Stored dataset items
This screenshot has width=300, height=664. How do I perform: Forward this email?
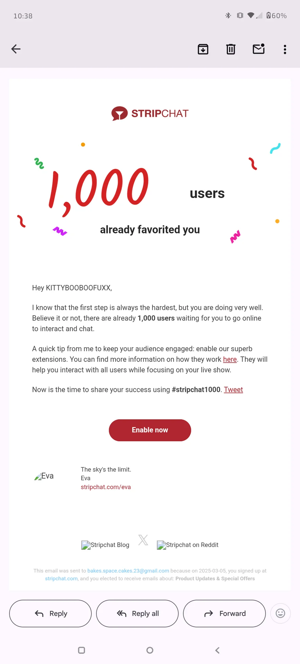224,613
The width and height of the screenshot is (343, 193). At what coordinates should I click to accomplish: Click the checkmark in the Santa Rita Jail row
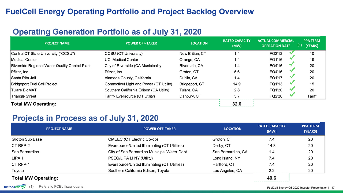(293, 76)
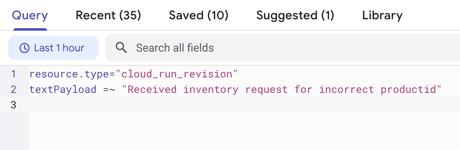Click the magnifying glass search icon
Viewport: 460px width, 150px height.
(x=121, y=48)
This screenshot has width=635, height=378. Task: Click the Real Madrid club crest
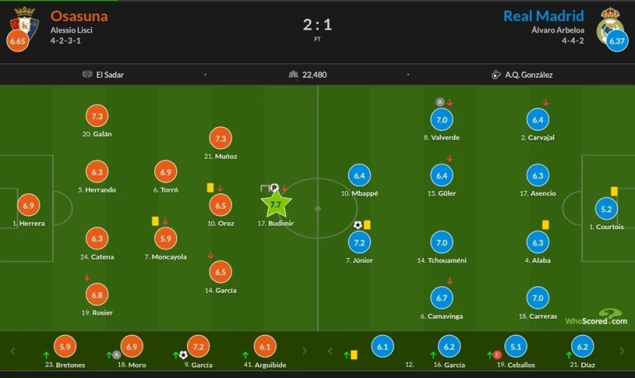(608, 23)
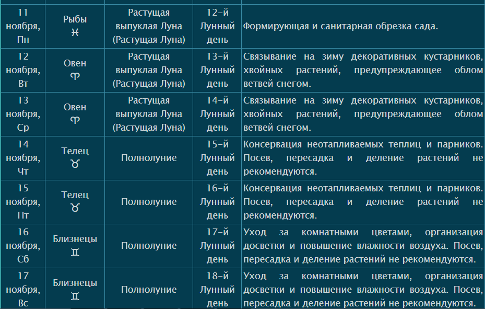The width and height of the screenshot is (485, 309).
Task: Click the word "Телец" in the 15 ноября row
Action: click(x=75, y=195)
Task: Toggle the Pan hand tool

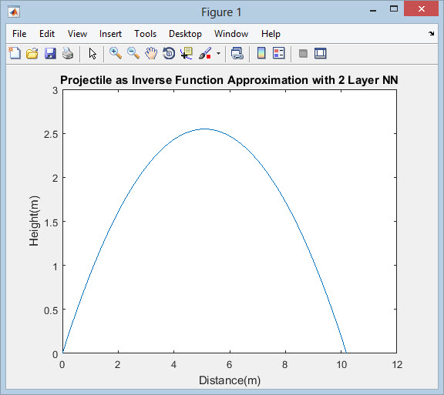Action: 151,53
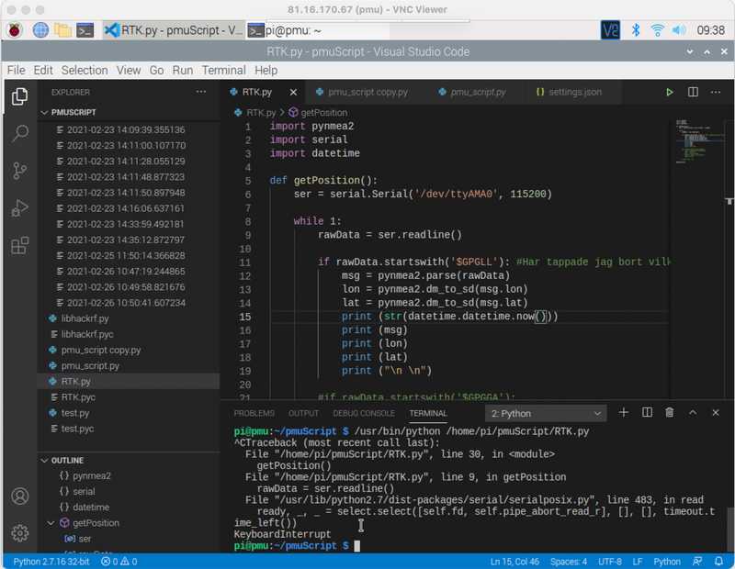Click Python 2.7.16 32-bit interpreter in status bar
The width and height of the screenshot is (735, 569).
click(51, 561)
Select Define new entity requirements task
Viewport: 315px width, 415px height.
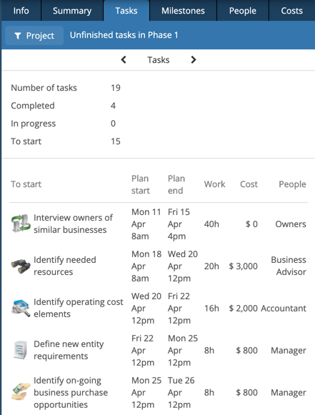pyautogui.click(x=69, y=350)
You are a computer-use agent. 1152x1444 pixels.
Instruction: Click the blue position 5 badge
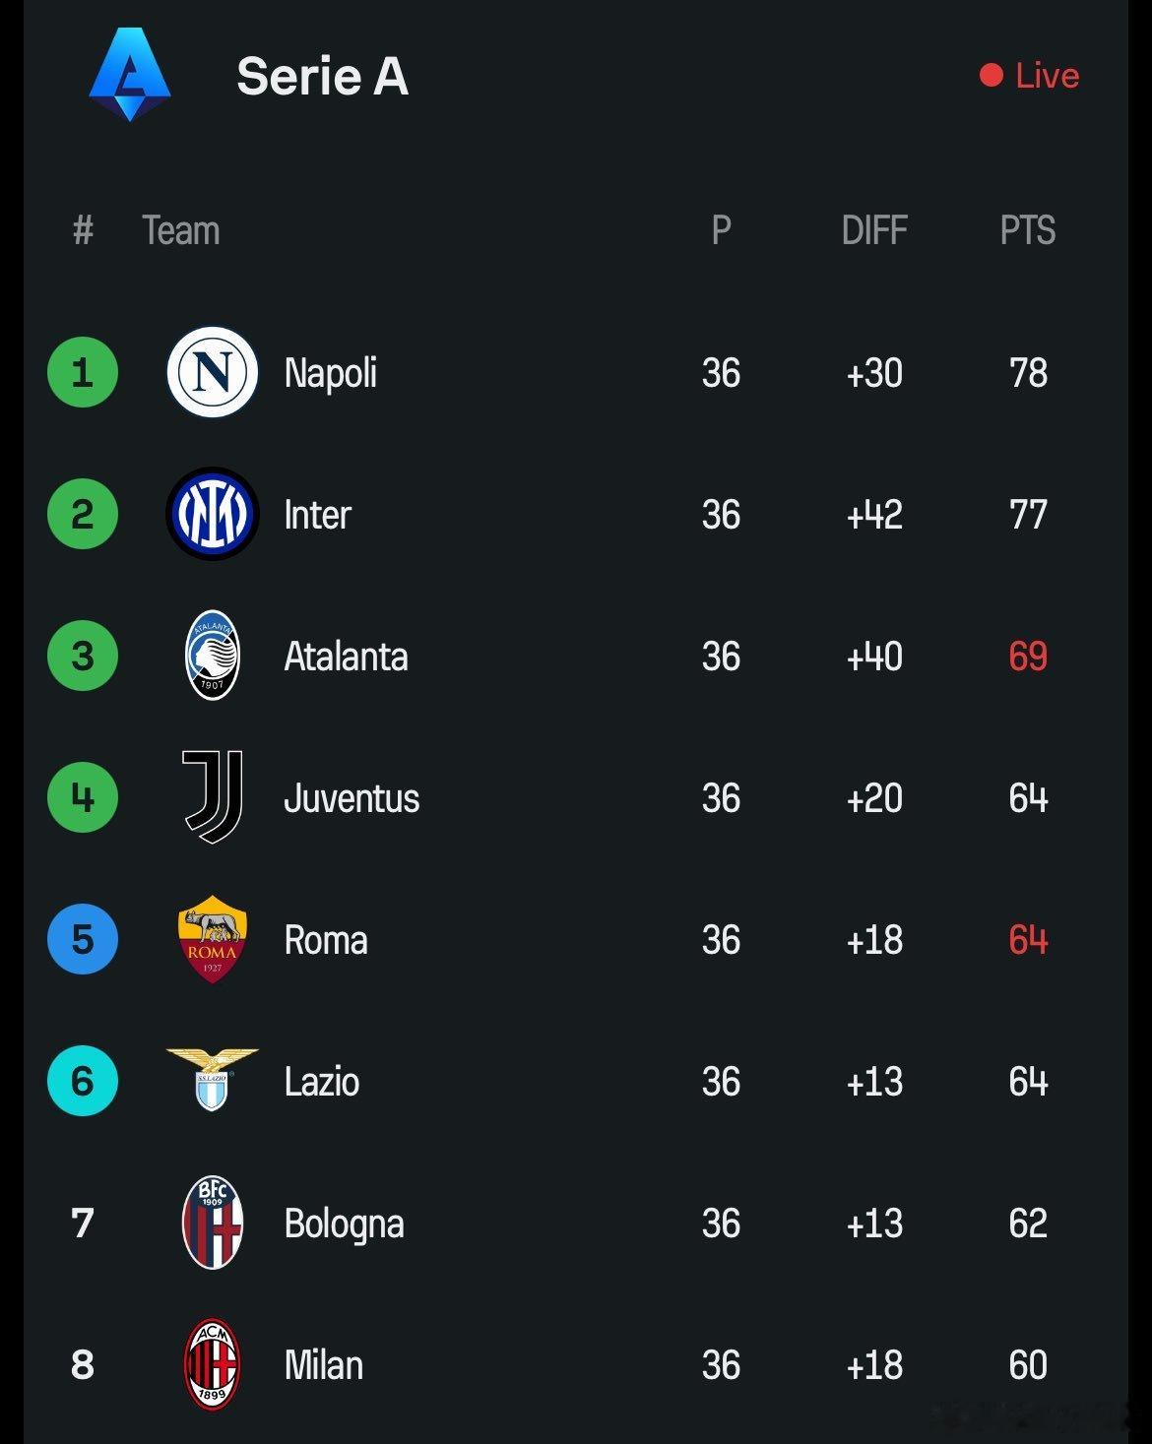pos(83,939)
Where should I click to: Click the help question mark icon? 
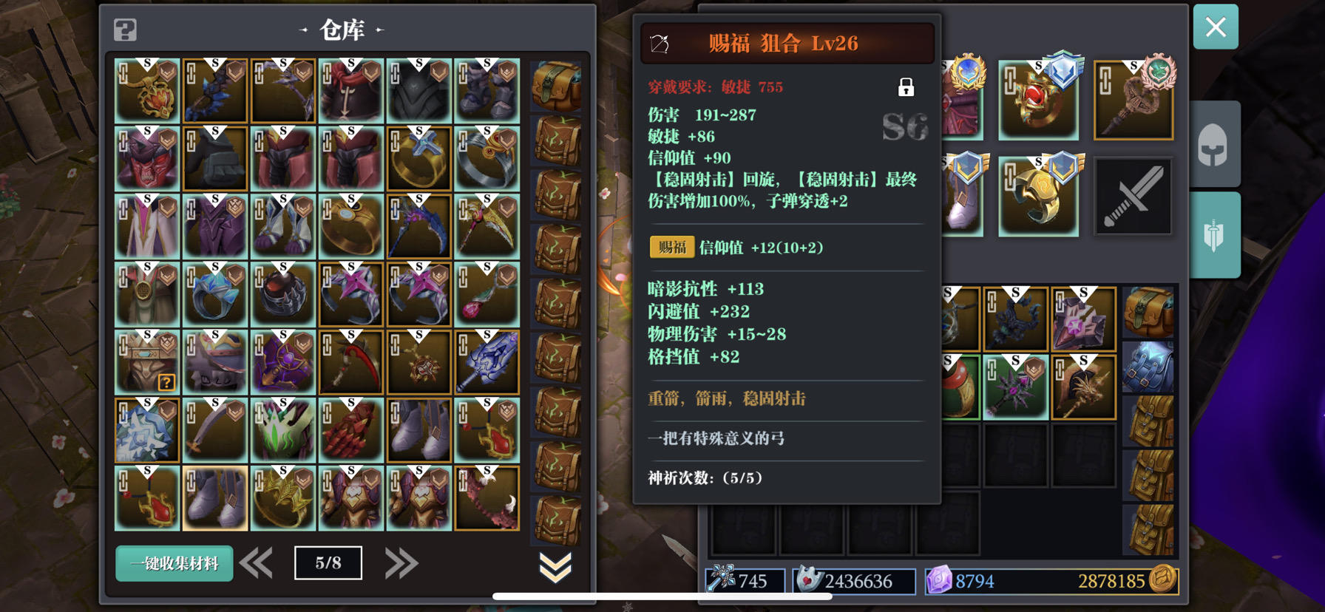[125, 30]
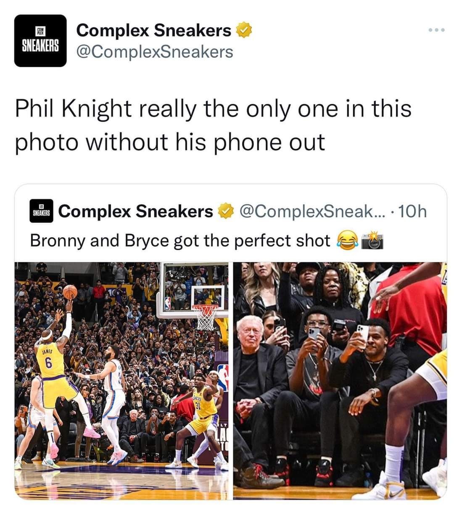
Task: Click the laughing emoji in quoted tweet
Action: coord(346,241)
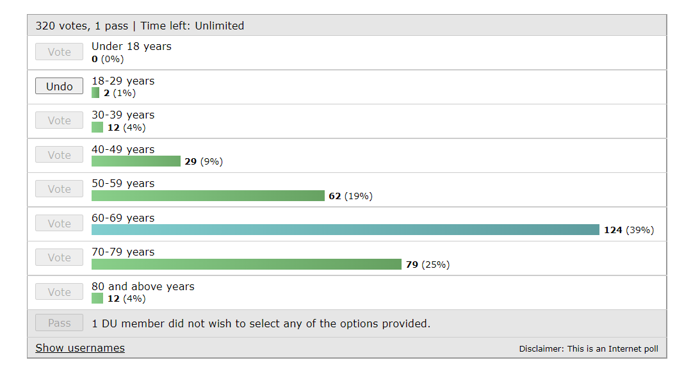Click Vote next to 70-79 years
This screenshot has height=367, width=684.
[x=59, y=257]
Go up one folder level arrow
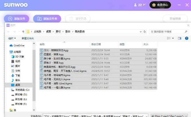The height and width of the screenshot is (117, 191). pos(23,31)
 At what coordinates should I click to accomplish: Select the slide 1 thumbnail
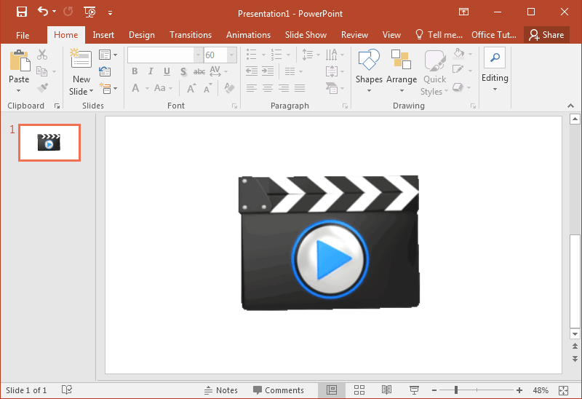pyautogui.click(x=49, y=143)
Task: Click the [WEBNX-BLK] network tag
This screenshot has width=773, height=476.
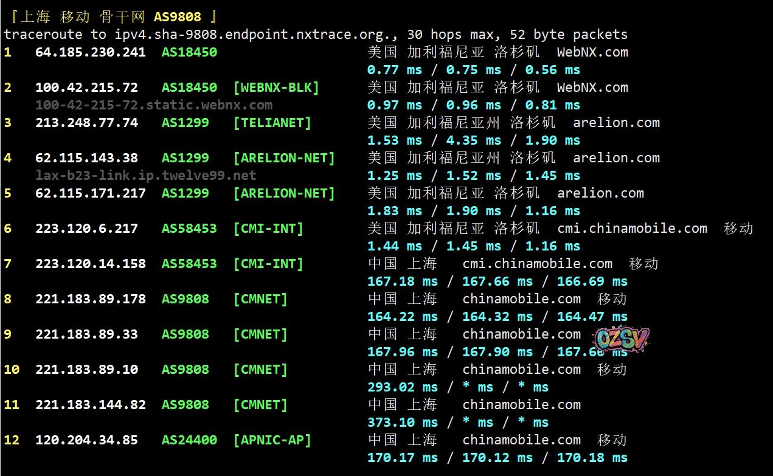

Work required
What is needed is a verbatim copy of the entries, leaving out any pictures.

Solution to the exercise
This screenshot has width=300, height=664. How do I perform: Forward this email?
224,613
The width and height of the screenshot is (343, 193). At what coordinates should I click to accomplish: Click the checkmark in the Santa Rita Jail row
(293, 76)
Click the magnifying glass search icon
Viewport: 460px width, 150px height.
(x=121, y=48)
This screenshot has width=635, height=378. Task: Click the Real Madrid club crest
(608, 23)
The width and height of the screenshot is (485, 309).
Task: Click the word "Телец" in the 15 ноября row
Action: click(x=75, y=195)
Task: Toggle the Pan hand tool

Action: 151,53
Click Python 2.7.16 32-bit interpreter in status bar
The width and height of the screenshot is (735, 569).
click(51, 561)
Select Define new entity requirements task
Viewport: 315px width, 415px height.
pyautogui.click(x=69, y=350)
You are a computer-use agent. 1152x1444 pixels.
Instruction: Click the blue position 5 badge
pos(83,939)
Where should I click to: Click the help question mark icon? 
[125, 30]
Task: Click the laughing emoji in quoted tweet
Action: coord(346,241)
Click Vote next to 70-79 years
This screenshot has height=367, width=684.
[x=59, y=257]
Go up one folder level arrow
The height and width of the screenshot is (117, 191). pos(23,31)
 At what coordinates should I click to accomplish: Select the slide 1 thumbnail
pyautogui.click(x=49, y=143)
Task: Click the [WEBNX-BLK] network tag
This screenshot has width=773, height=476.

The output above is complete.